**INSTRUCTIONS TO FOLLOW:**
From the first line to the last, write out the records exactly, leaving the pictures behind.

**INPUT MATERIAL:**
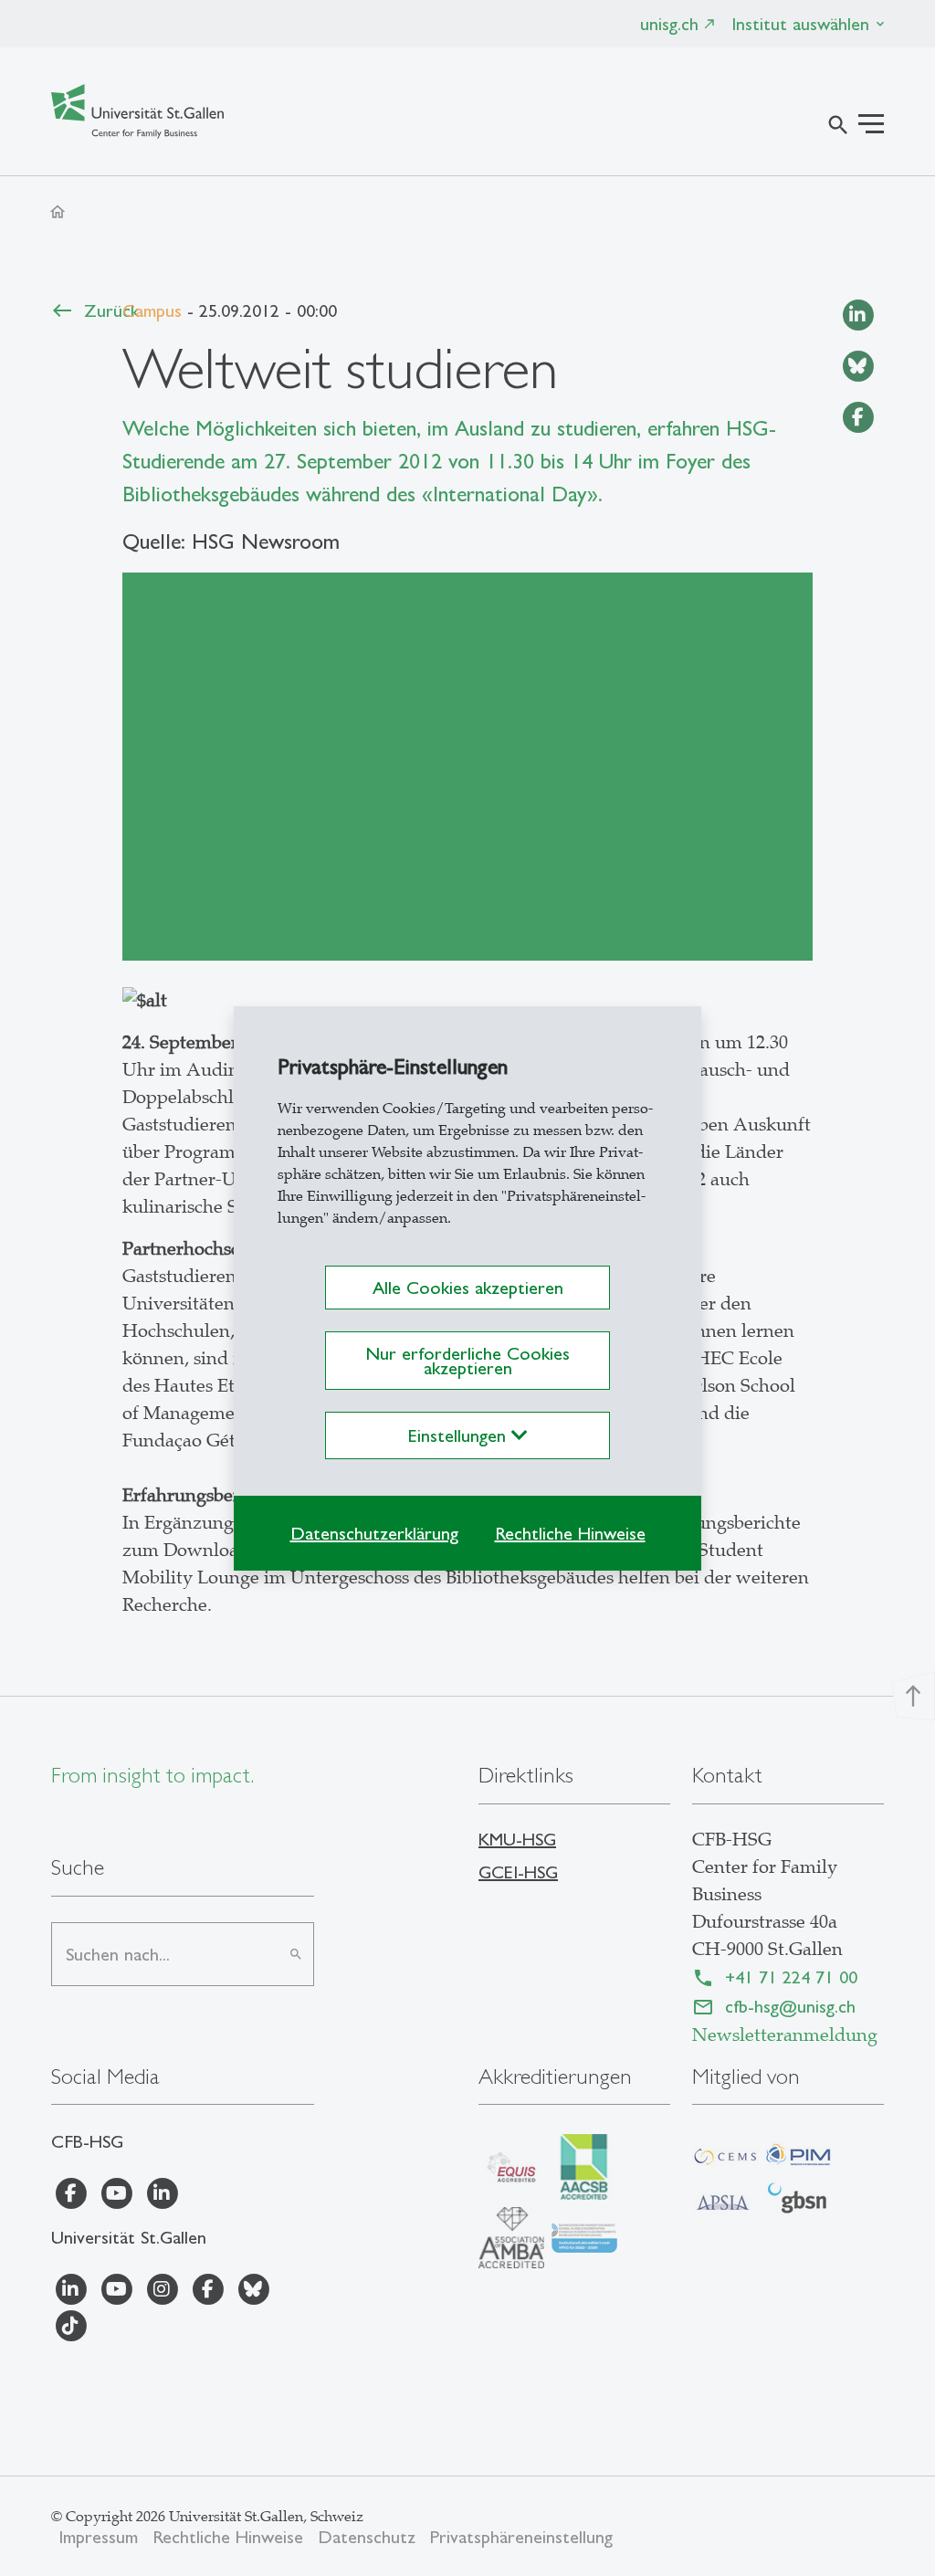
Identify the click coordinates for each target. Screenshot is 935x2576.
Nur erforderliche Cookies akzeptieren (467, 1360)
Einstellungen (459, 1435)
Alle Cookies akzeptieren (468, 1288)
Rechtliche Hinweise (570, 1533)
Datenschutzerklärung (374, 1533)
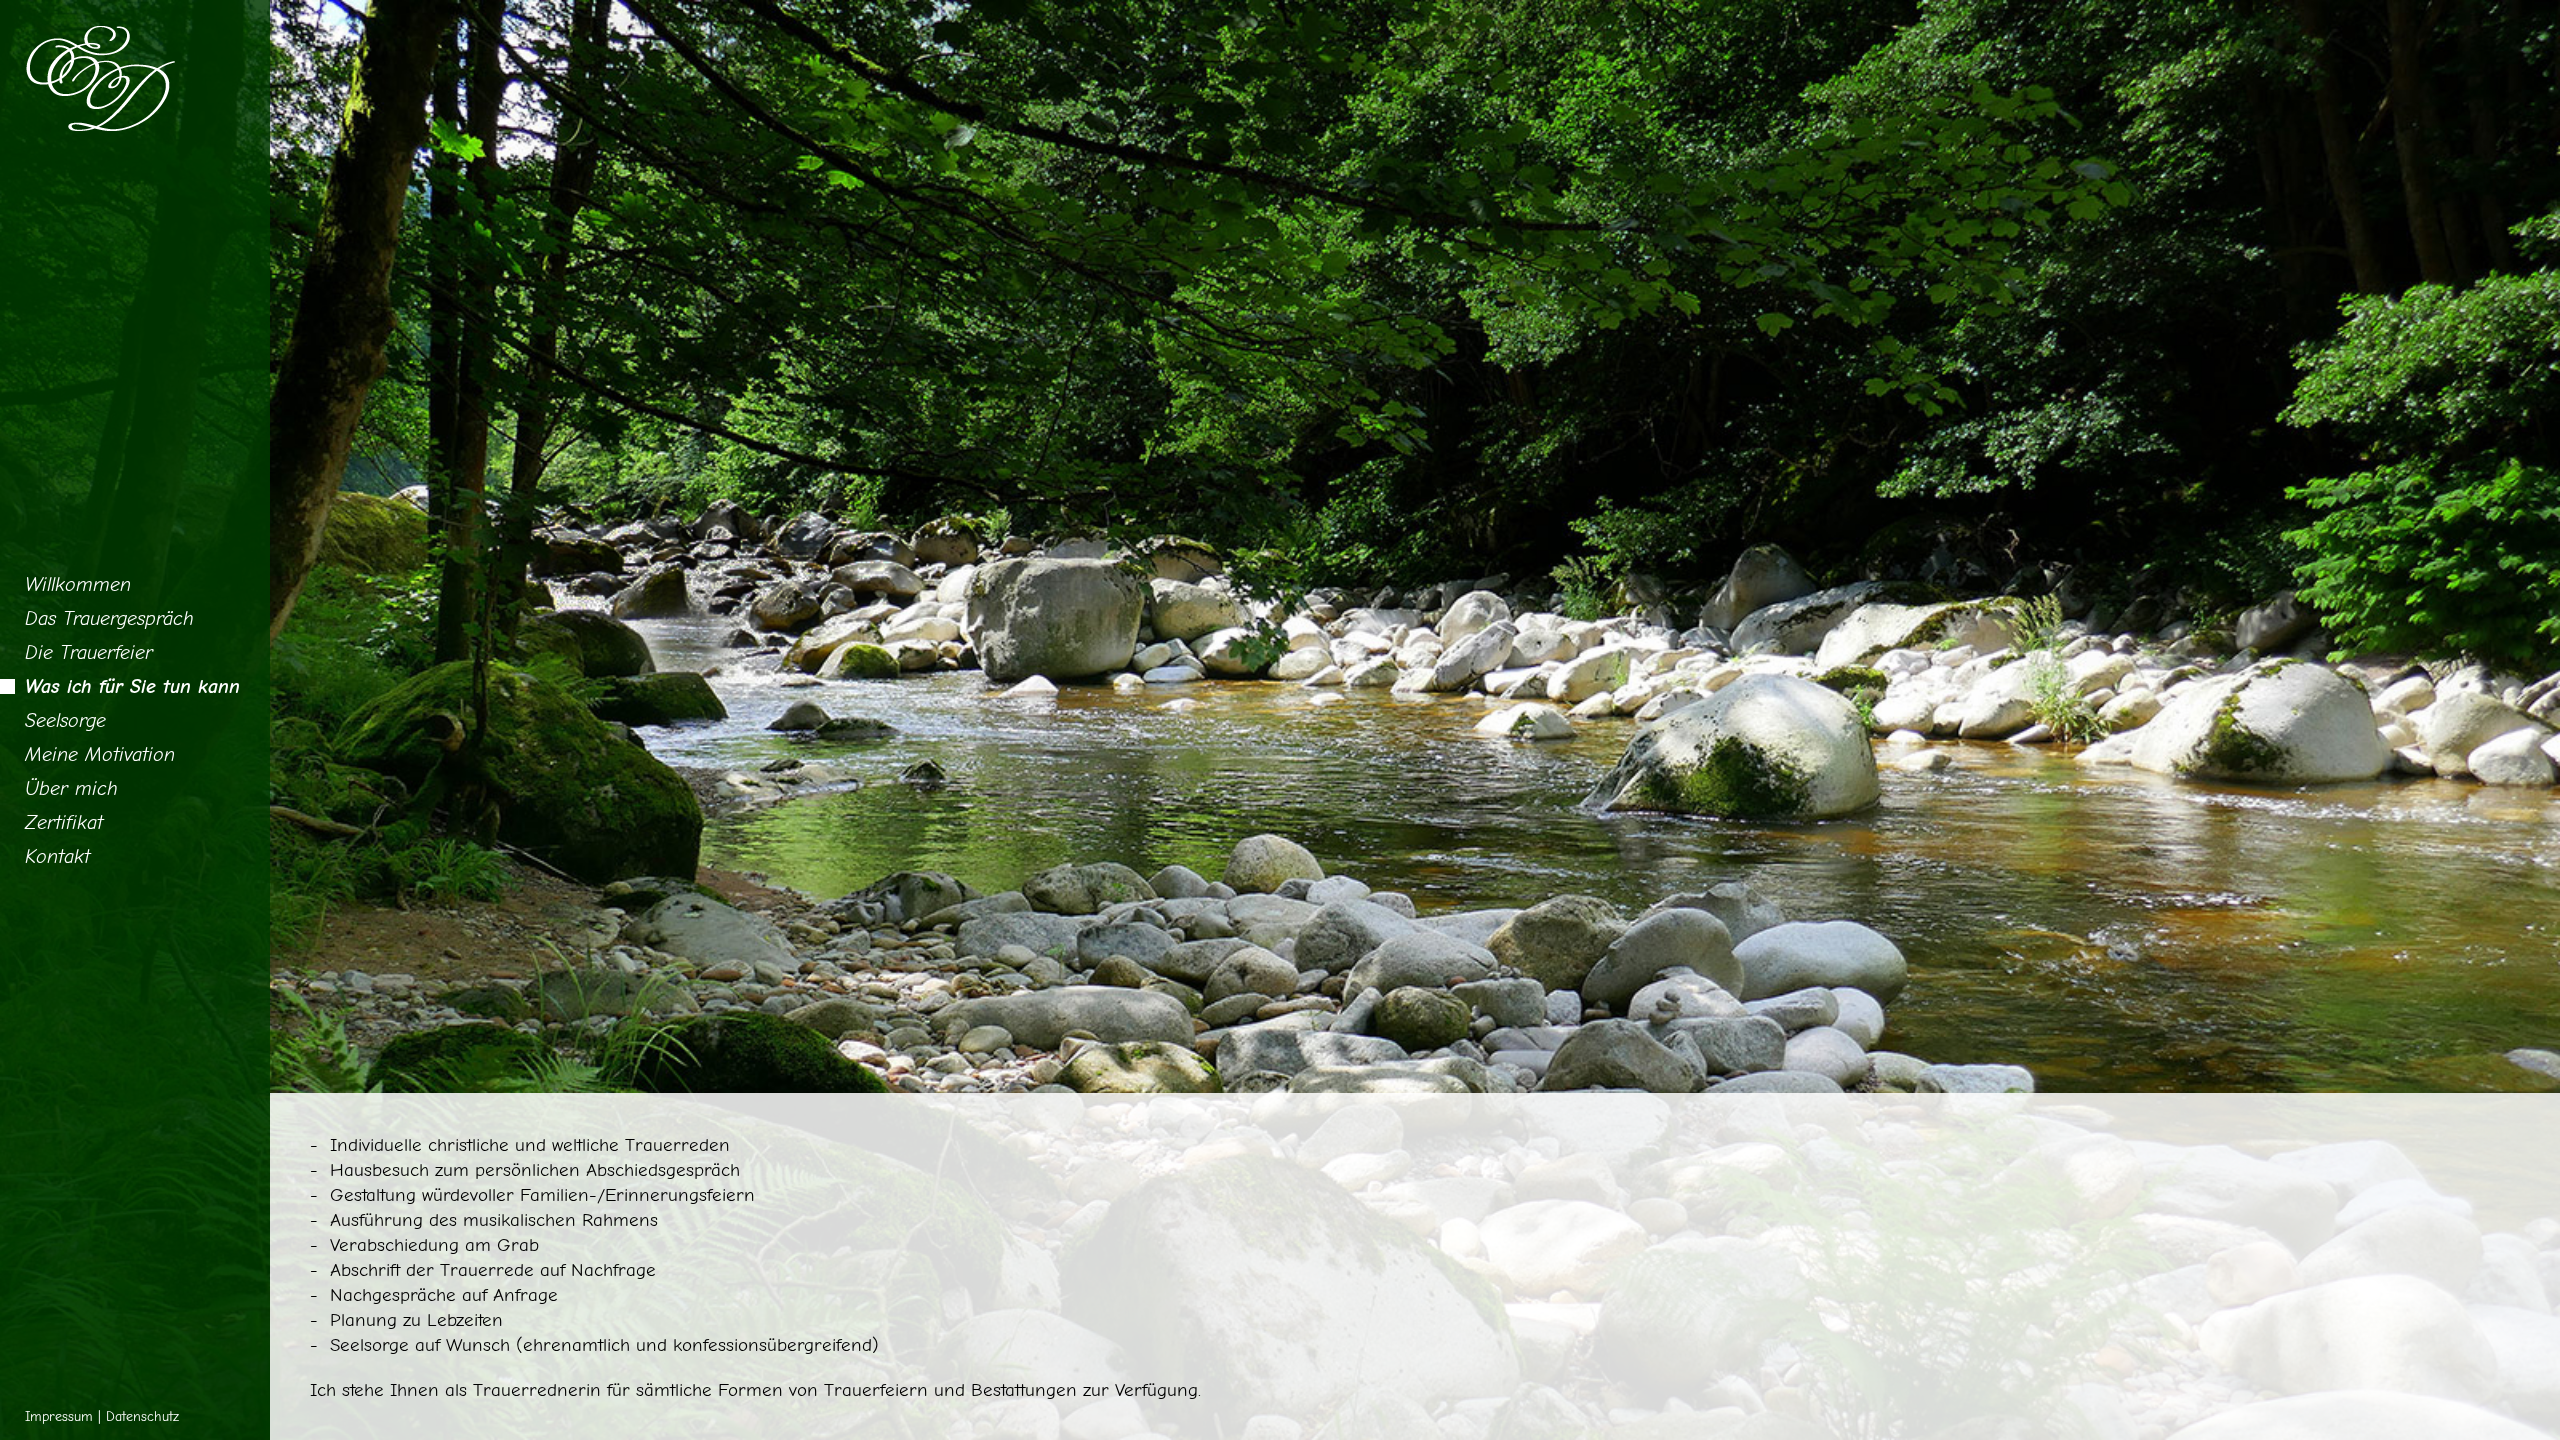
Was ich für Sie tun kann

**PROBLEM SOLUTION:**
Identify the click coordinates for each target. Screenshot is 935x2576.
Nur erforderliche Cookies akzeptieren (467, 1360)
Einstellungen (459, 1435)
Alle Cookies akzeptieren (468, 1288)
Rechtliche Hinweise (570, 1533)
Datenschutzerklärung (374, 1533)
Was ich für Sie tun kann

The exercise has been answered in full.